Best Company Cultures
The best company cultures attract and retain top talent while simultaneously making it easy to execute their business strategy. We define company culture as the way things get done in an organization on a day-to-day basis – especially when no one is looking over your shoulder. It is the way employees behave on the job and is based on intangibles such as the pervasive values, beliefs and attitudes that characterize a company and guide its practices.
What the Best Company Cultures Deliver
Our organizational alignment research found that the best company cultures account for 40% of the difference between high and low performance in terms of revenue growth, profitability, customer loyalty, employee engagement, and leadership performance. The best company cultures act as the glue that aligns a company’s business strategy with their people strategy. The best company cultures are a strategic asset.
Company Cultures Vary
From one company to another and even across different regions and functions, there can be a variety of workplace cultures. How would you define your predominant culture? More structured or fluid? Healthy or toxic? Risk averse or risk-taking? Collaborative or siloed? Fact- or intuition-based? Internally or externally focused? There is no one single correct answer.
The most important cultural question to answer: is your culture helping or hindering your business strategy?
Internal Company Cultural Focus
We define an internally focused company culture as one in which internal processes, systems, and employees matter most. They often expect partners and customers to conform to their way of doing things. Examples include Walmart, the US Postal Service, Ikea, and Union-based shops. Internally focused leaders feel that they are better at controlling costs, engaging employees, and scaling.
Many companies who focus internally strongly believe in the service-profit-chain theory which links employee satisfaction directly to higher levels of customer loyalty and profitability.

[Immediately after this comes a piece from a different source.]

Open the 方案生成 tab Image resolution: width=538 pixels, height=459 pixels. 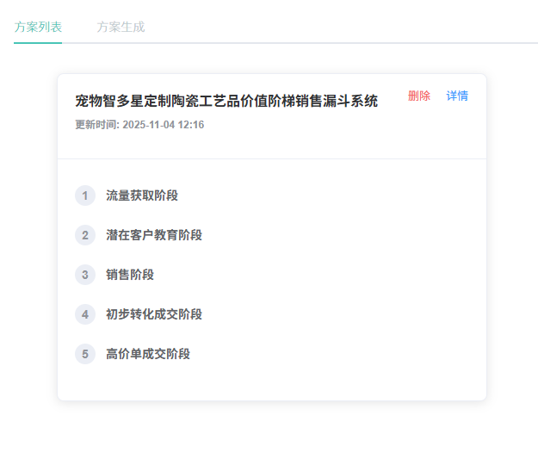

External Company Cultural Focus
An externally focused organization typically emphasizes external forces, market share, and customer experiences. Examples include Amazon, Southwest Airlines, and TD Bank. Externally focused companies put the customer at the center of everything that they do and feel they are better suited to deliver extraordinary customer experiences and stay ahead of emerging opportunities and threats.
As a way of doing business, customer-centric companies excel at proactively anticipating client needs with the ability and genuine desire to help. And it matters. According to the Harvard Business School, companies that increase customer retention rates by just 5% increase profits by up to 95%.
Are the Best Company Cultures Internally or Externally Focused?
One company culture is not better than the other. They are just better suited to support different business strategies. This is where too many HR leaders miss the mark.
Company cultures are not necessarily good or bad. They are aligned or unaligned. The best company cultures are purposefully designed to accelerate their specific and unique business strategies.
Do You Have to Make a Choice?
Yes. But on a spectrum. We believe that leaders should agree on where and how far to directionally lean across four focused-based cultural dimensions to ensure that their culture is 100% aligned with their go-to-market strategy.
The Bottom Line
The clearer you can be about where you need to be culturally on each dimension vis-à-vis your strategic plans for success, the easier it will be for people to agree upon how the important work should get done in a way that makes sense. This sets you up to align your culture and your talent with your strategy to outperform your peers.
Is your culture helping or hindering your strategy?